Creating a thoroughbred-type stakes race buzz for every harness class seems like trying to put a round peg in a square hole.
As any good marketer will tell you, your business or sport has to be what it is, and do what it’s built for; not what you wish it was built for. When it comes to stakes racing, and big horses, harness does have an edge.
While thoroughbred fans waited for a possible California Chrome versus American Pharoah meeting in the Classic, a race between Zenyatta and Rachel Alexandra, and countless other matchups that never materialized, harness racing stars were meeting that weekend. And they were meeting three weeks from then, and five weeks from then, and eight weeks from then. Fans can see the stars meet all year, not just once or twice.

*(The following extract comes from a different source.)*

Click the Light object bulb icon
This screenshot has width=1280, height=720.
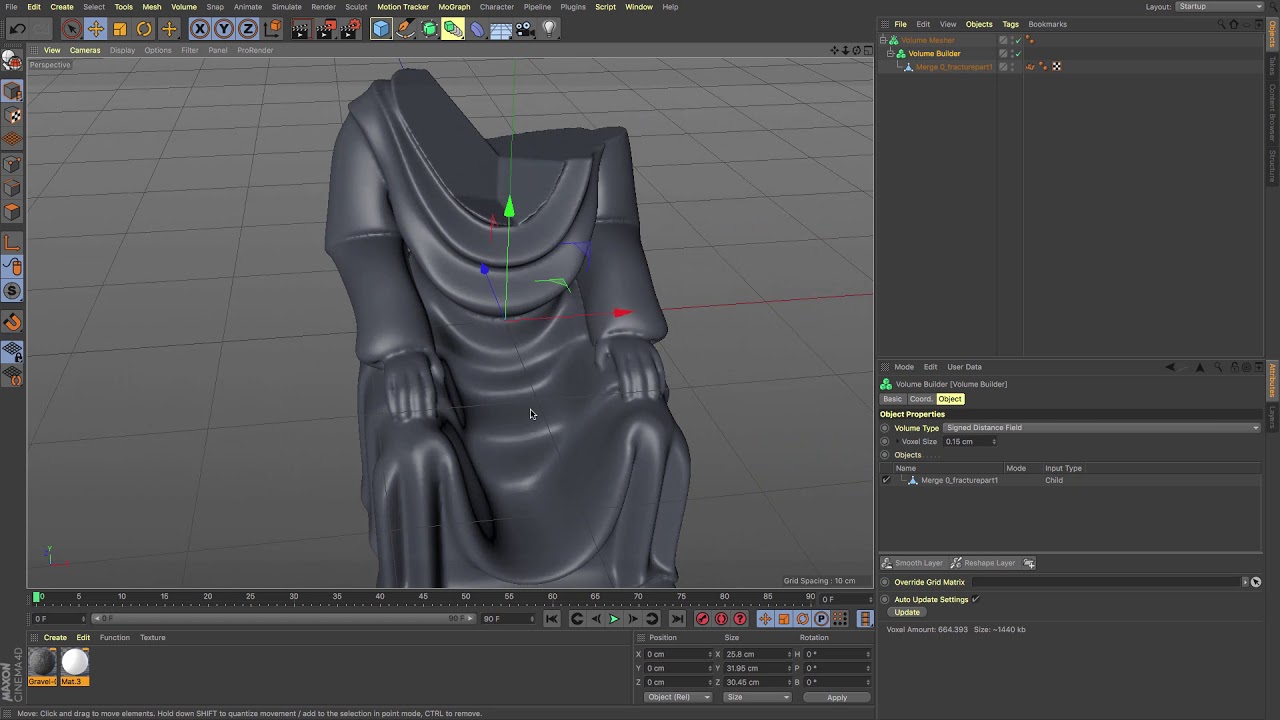point(549,29)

This is an asset, but promoting that asset takes some hard work, and planning.
The problem with stakes season (say for three-year-olds) is that one race is not only one race; it’s a week to ship, an elimination race, a final, then another week to ship home and get settled. The time it takes to participate in one big race is not optimal. When you add the fact that there are a dozen or so tracks offering stakes, the sport itself doesn’t showcase itself very well. While the best should meet the best often, the schedule doesn’t allow for it.
We realize eliminations tend to be needed to increase stakes money, but can’t there be a better way?

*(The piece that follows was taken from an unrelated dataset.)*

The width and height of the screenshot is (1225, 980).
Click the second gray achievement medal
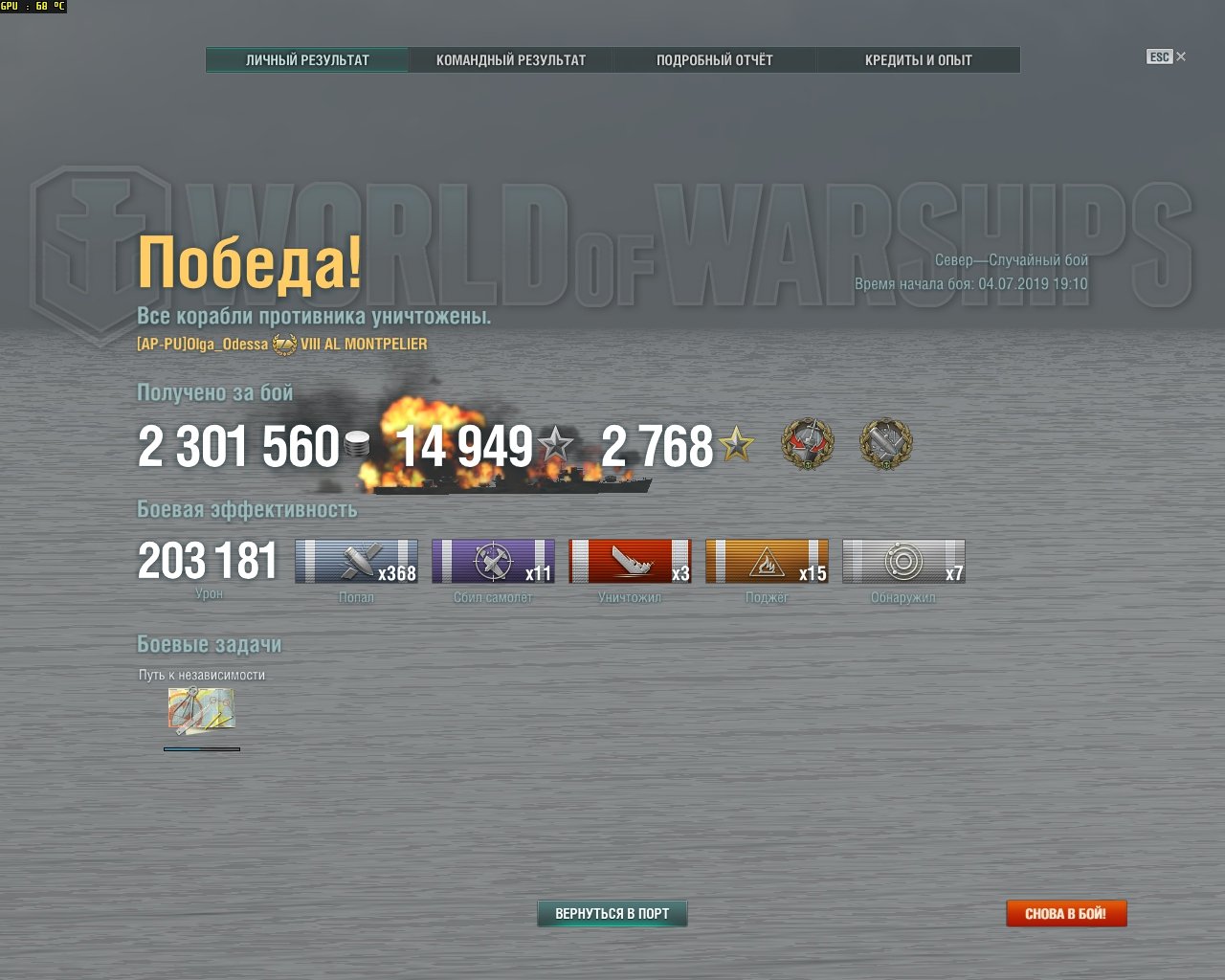click(886, 444)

As for the big races themselves, they tend to be nothing like the Kentucky Derby, or other thoroughbred stakes races which bring in huge handle, and big audiences. Often, elimination winners pick their posts, and in the big event there’s a huge favorite that gets an easy lead, keying a merry-go-round race and a small mutuel. Sometimes a deep 12 claimer in the first can outhandle a stakes race in the ninth.

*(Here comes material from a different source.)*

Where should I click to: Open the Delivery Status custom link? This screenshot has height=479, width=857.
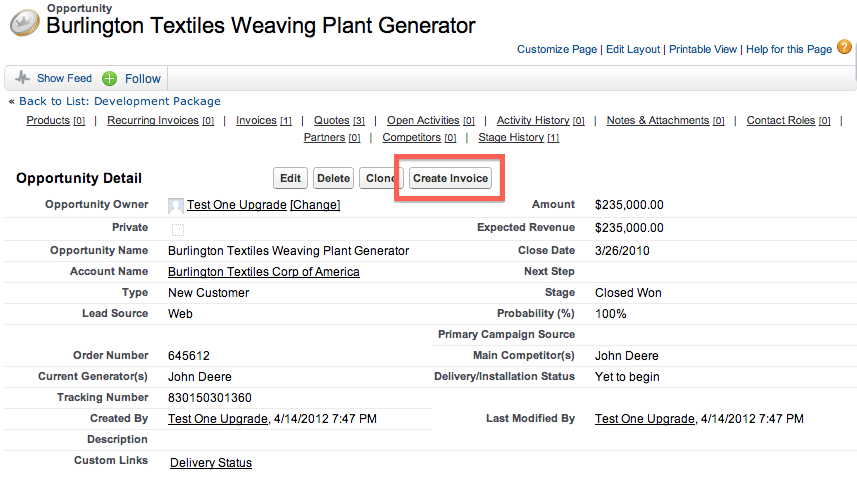tap(211, 463)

Further, stakes races are often placed late in the card in harness racing, which to me is not maximizing eyeballs. Most horsemen I know have to be at the barn in the morning, and most bettors are tapped out by then after a full day of Saturday betting.
I firmly believe stakes season in harness racing can be much, much bigger, if done right.
Scheduling races at proper spacing, marketing them with real dollars in a systemic way, and working on phasing out eliminations, is doable. Seeded pools through a central fund can increase wagering (and eyeballs) for the races. Experimenting by placing the races in race four or five instead of nine or 12 can help handles, too, in my view.
Making sure the casual fans knows there’s a stakes race at time “X” this Saturday evening, and it’s a match up they saw two Saturday’s ago, is compelling. It’s a strong sales point because it schedules a sport and makes it easier for the public to consume. Football Sunday works for a reason.
Much of the above would have to be implemented through strong central leadership, with a few slots dollars. I fully realize this is an issue, and has been for some time. However, if you’re like me and love watching great standardbreds race and want to share them with the world, maybe it’s time to make it less of an issue, and more of a reality.